Hayfever is a major irritation for up to 20% of the population in most economically developed countries. Pollen is the cause of this allergic reaction but the question is what causes it and why. Dr. Jo Bright and Dr. John Hancock of the University of the West of England have found evidence that nitric oxide (NO) and nitrite is released by pollen grains, and they suggest that this could be what triggers the allergic response in the nose. “Our research is the first to show that pollen which is allergenic releases much greater amounts of NO and nitrite than a non-allergenic pollen,” Bright says.

“The discovery of the potential link to hayfever was made almost by accident,” colleague Hancock adds. “Whilst working on a separate project on plant reproduction we found that pollen was producing NO as a by-product. We realised that this might have implications for the allergic response many people have to pollen.”

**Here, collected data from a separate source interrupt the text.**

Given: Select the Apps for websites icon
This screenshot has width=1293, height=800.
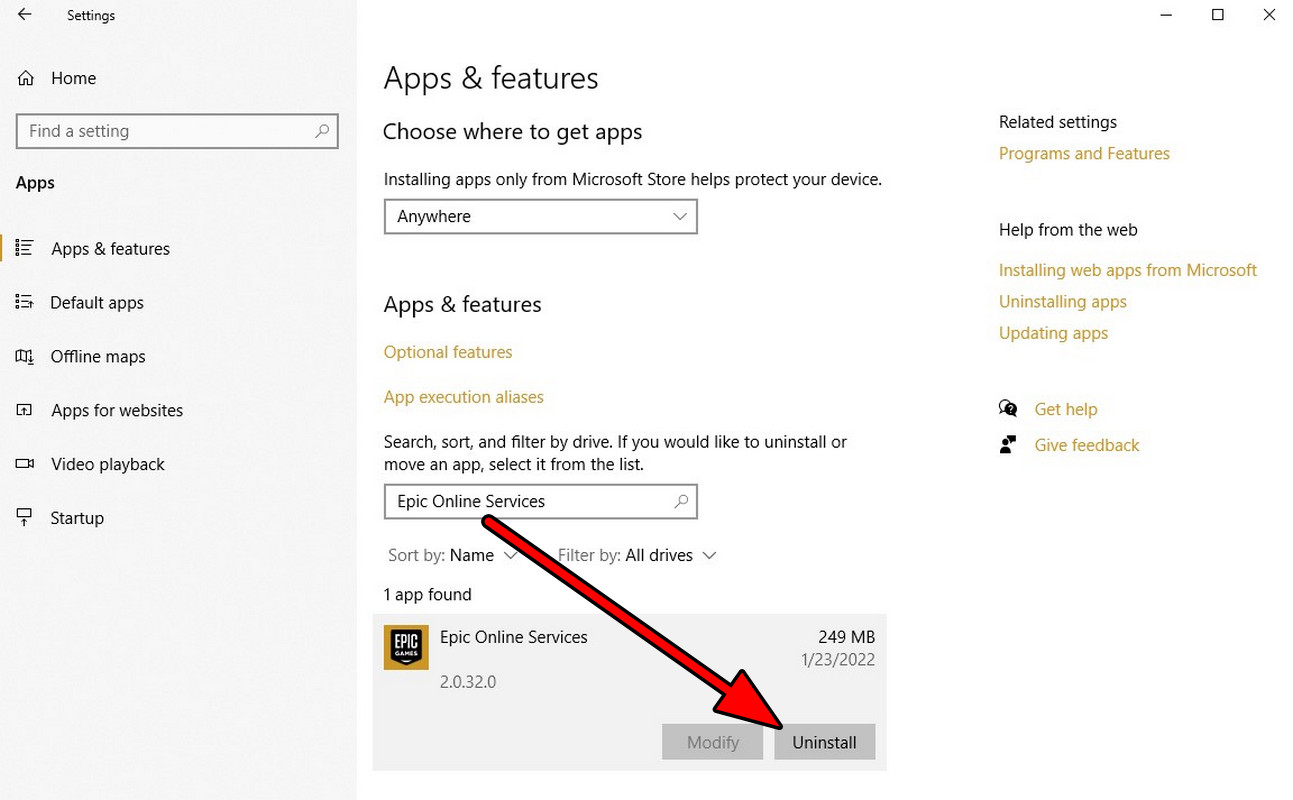Looking at the screenshot, I should 23,410.
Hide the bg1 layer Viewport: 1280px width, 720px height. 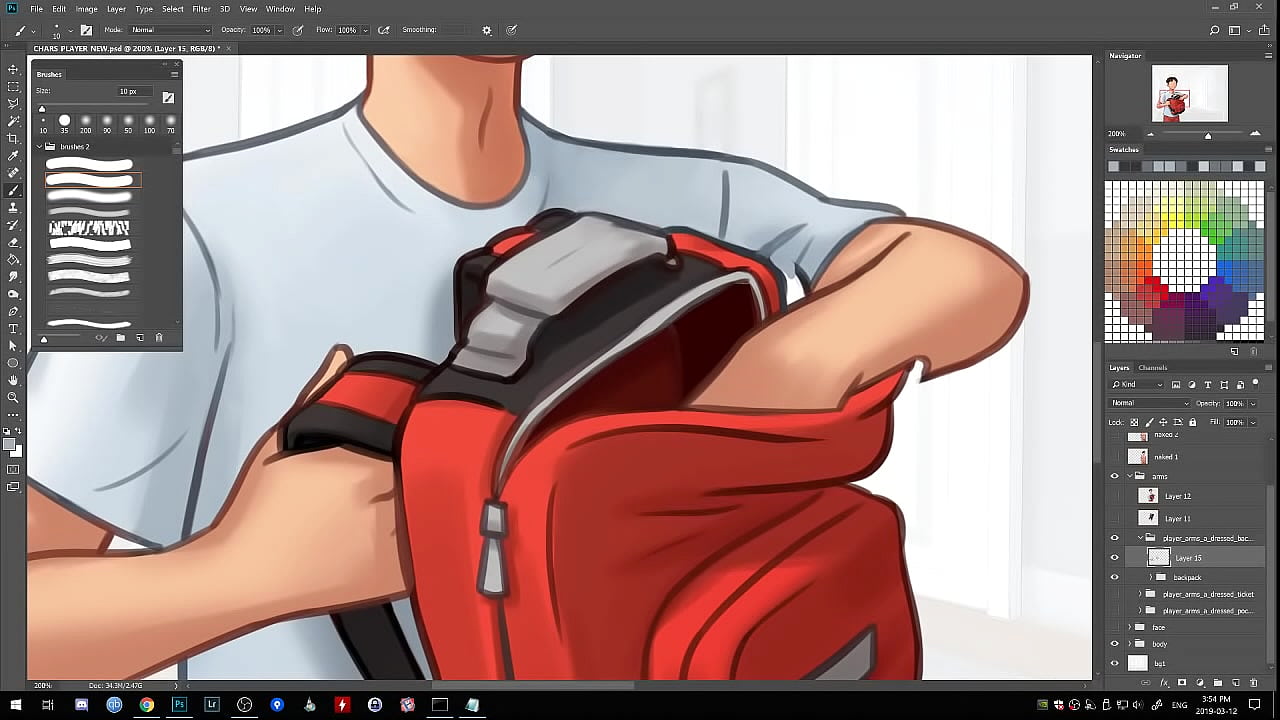point(1115,663)
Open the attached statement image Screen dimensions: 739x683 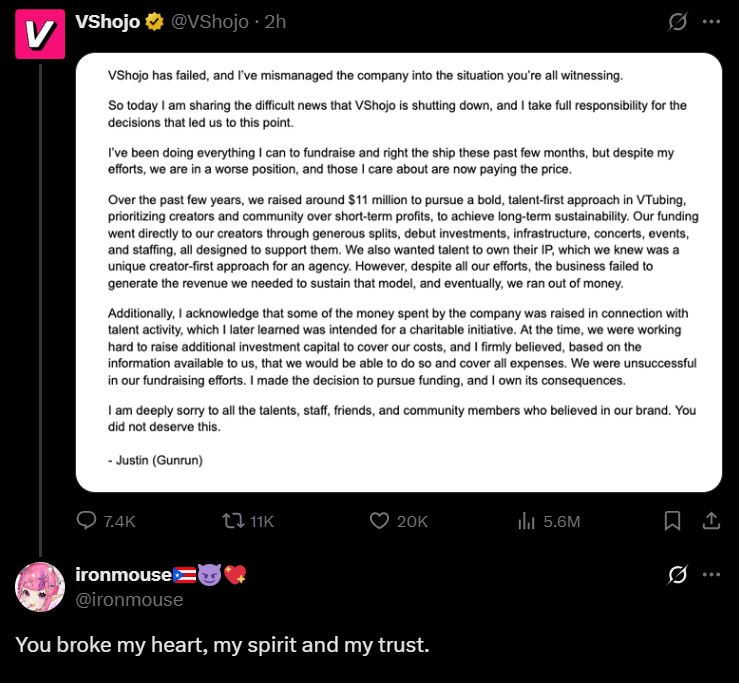[x=398, y=272]
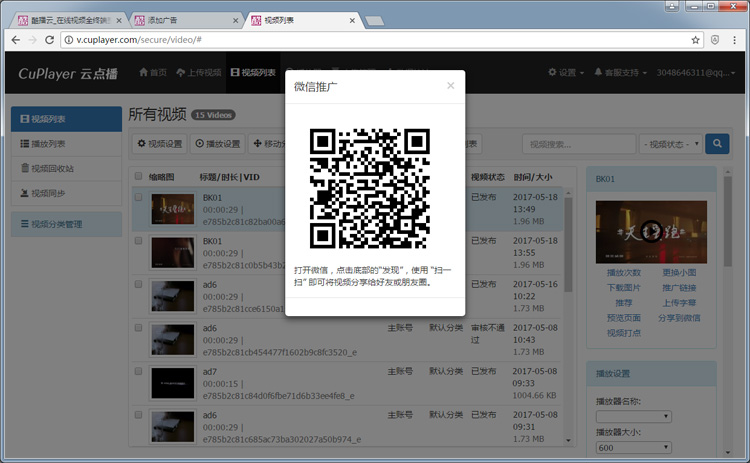
Task: Click the blue search magnifier button
Action: point(717,144)
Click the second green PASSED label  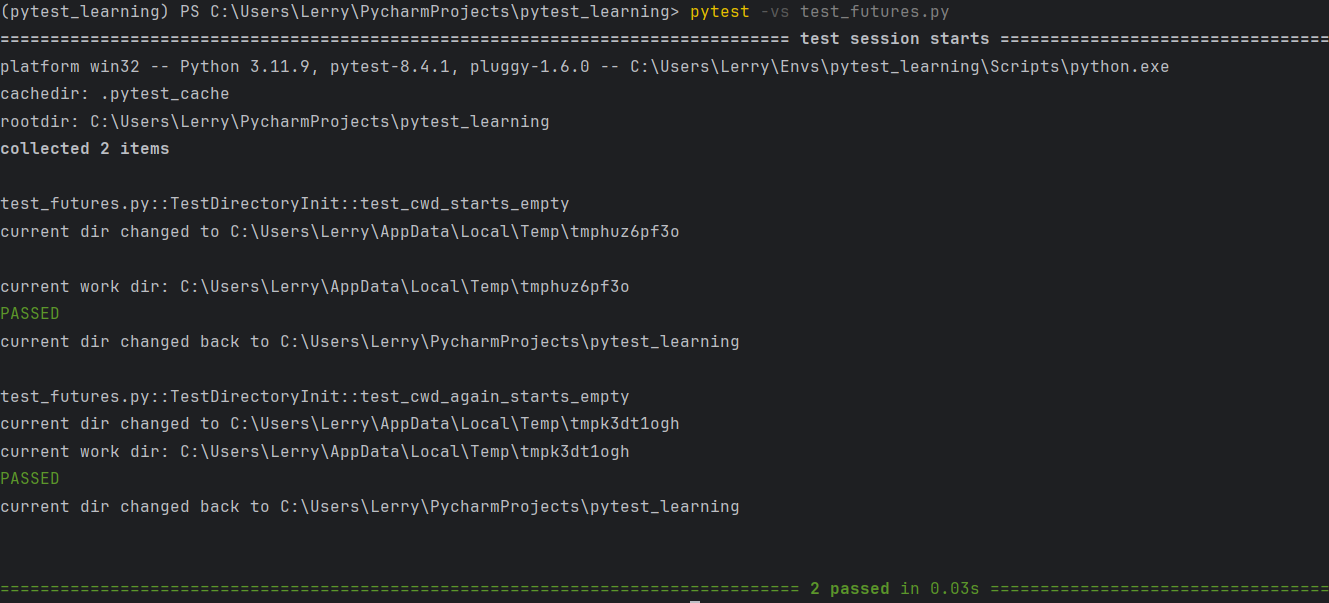click(x=30, y=479)
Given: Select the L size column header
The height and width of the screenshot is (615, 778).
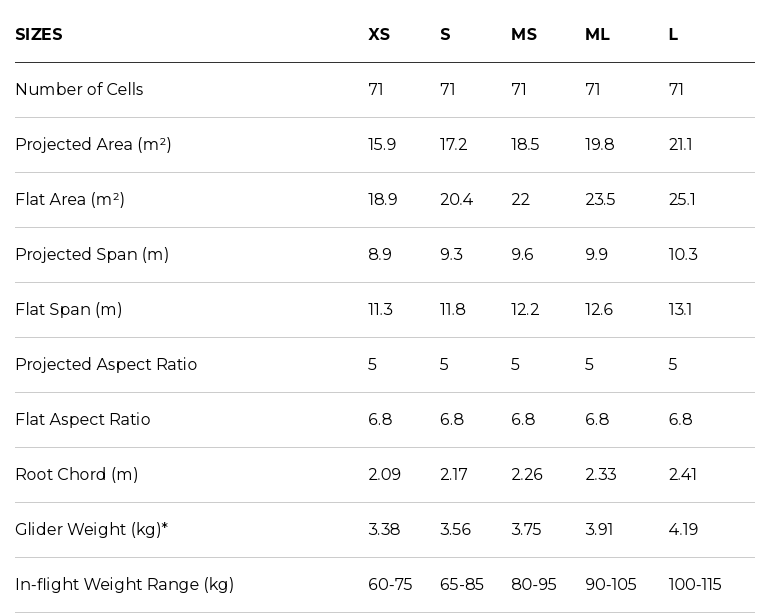Looking at the screenshot, I should (673, 34).
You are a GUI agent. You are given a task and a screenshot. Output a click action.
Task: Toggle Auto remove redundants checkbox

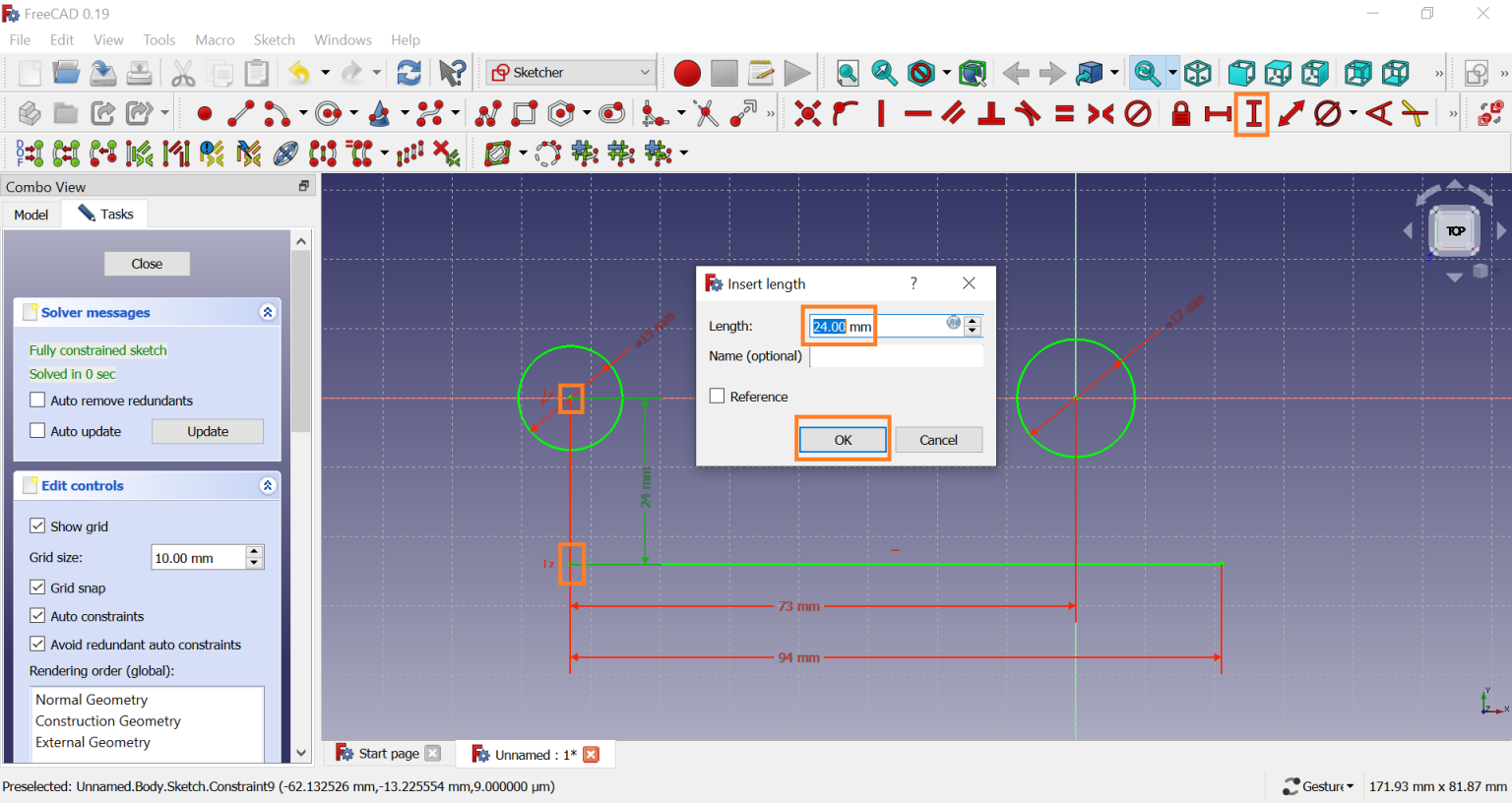[x=38, y=401]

The current study enabled the scientists to look closely at how the plant produces NO, but they need to carry out further research so they can prove the link between the NO and the allergic reaction, the biologists say. “These findings are very exciting and I believe they could have implications for how we treat hayfever in the future – but there is still a lot of work to do before we can fully establish the link and we are now looking for funding so we can carry on this research,” Hancock hopes.

Previous research indicates that the male parts of the plant (the pollen) may produce NO as a signal to the female parts (the stigma) during reproductive processes. NO and nitrite signalling are also important mechanisms in mammals, Bright and her colleagues intend to investigate what role the pollen-derived NO and nitrite plays in human cell inflammation and irritation during hayfever.